En una escena de la película de Jarman, el niño Wittgenstein (Clancy Chassay) conversa con un marciano verde. “Dime cómo estás buscando –exclama el marciano- y te diré qué estás buscando. Una pregunta, ¿cuántos dedos tienen los filósofos en los pies?”. “Diez”, contesta Wittgenstein. “¡Fascinante! –le responde el señor verde-. Igual que los humanos”. “Los filósofos son humanos –acierta a señalar Ludwig- y saben cuántos dedos tienen en los pies”. “¡Vaya! –concluye el marciano-. Entonces, ¿los marcianos no podemos ser filósofos?”.
Ya en casa, pensé en escribir algo sobre esto, pero caí en la cuenta de que lo había olvidado. Y quizás lo había olvidado porque ya había escrito sobre ello en otras ocasiones, o había estado a punto de hacerlo, o había creído hacerlo y en realidad había escrito sobre otra cosa. Al tipo del bar de copas, pensé, no pueden describírsele ciertas situaciones sencillamente porque éstas ya están a la vista de todos. Al principio del filme de Derek Jarman, el niño Wittgenstein, mirando fijamente a la cámara, exclama: “Si la gente no hiciera tonterías de vez en cuando, nunca se haría nada inteligente”.
Yo ahora limpio mis botas de barro y leo en la oscuridad poemas de Dylan Thomas.
Aunque, ahora que caigo, este asunto no trata precisamente de Dylan Thomas.
(“Había una vez un joven que soñaba con reducir el mundo a la lógica pura. Como era un joven muy inteligente, lo consiguió. Cuando hubo terminado, se quedó admirando su trabajo. Era precioso.
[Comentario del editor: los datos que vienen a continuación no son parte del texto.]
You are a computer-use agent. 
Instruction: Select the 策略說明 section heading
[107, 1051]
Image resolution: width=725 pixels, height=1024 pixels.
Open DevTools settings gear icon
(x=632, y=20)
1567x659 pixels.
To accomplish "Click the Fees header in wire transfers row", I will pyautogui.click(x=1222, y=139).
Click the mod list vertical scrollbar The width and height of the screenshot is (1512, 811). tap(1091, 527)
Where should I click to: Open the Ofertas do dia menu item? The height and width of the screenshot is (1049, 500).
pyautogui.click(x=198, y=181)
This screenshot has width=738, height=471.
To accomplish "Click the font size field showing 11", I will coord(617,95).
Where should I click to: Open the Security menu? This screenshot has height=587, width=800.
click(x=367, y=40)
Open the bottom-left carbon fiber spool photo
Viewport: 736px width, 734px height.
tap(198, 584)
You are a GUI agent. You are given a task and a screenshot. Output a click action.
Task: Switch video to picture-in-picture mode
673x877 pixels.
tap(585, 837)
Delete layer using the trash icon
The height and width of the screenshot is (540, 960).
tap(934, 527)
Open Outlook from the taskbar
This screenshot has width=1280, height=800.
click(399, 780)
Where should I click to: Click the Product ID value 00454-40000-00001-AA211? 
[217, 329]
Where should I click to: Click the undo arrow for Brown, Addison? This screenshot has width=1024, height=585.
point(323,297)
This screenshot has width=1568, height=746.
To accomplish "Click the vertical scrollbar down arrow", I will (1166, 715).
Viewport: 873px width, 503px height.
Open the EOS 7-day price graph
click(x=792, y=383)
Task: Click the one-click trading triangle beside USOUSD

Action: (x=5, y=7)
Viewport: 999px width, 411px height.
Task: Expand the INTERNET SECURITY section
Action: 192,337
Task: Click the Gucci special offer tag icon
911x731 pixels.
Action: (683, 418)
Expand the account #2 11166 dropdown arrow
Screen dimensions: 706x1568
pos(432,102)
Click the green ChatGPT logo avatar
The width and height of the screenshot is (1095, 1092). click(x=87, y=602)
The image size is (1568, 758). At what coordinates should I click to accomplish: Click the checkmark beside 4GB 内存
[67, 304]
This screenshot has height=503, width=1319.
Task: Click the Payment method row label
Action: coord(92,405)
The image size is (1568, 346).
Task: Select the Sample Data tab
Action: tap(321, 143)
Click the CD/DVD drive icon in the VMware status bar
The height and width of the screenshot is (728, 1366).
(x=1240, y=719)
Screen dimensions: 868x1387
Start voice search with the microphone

Un mundo limpio de imperfecciones e indeterminaciones. Una infinita extensión de hielo brillante hasta el horizonte. Entonces el joven decidió explorar el mundo que había creado. Dio un paso adelante y se cayó de espaldas. Había olvidado la fricción. El hielo era liso, llano y sin manchas, pero no se podía andar sobre él. El joven listo se sentó y lloró lágrimas amargas. Pero con el tiempo se convirtió en un anciano sabio, y comprendió que la irregularidad y la ambigüedad no son imperfecciones, sino que son lo que hace que el mundo gire. Quería correr y bailar. Y todas las palabras y cosas desparramadas por el suelo eran ambiguas y estaban abolladas y deslustradas. El sabio anciano entendió que las cosas eran así. Pero algo en él seguía echando de menos el hielo, donde todo era radiante, absoluto, implacable. Aunque le acabó gustando la idea del terreno irregular, no podía vivir allí. Así que se vio abandonado en una isla entre la tierra y el hielo..., ajeno a ambos. Y ésta era la causa de sus penas”.
Wittgenstein, de Derek Jarman. Guión de Derek Jarman, Ken Butler y Terry Eagleton.)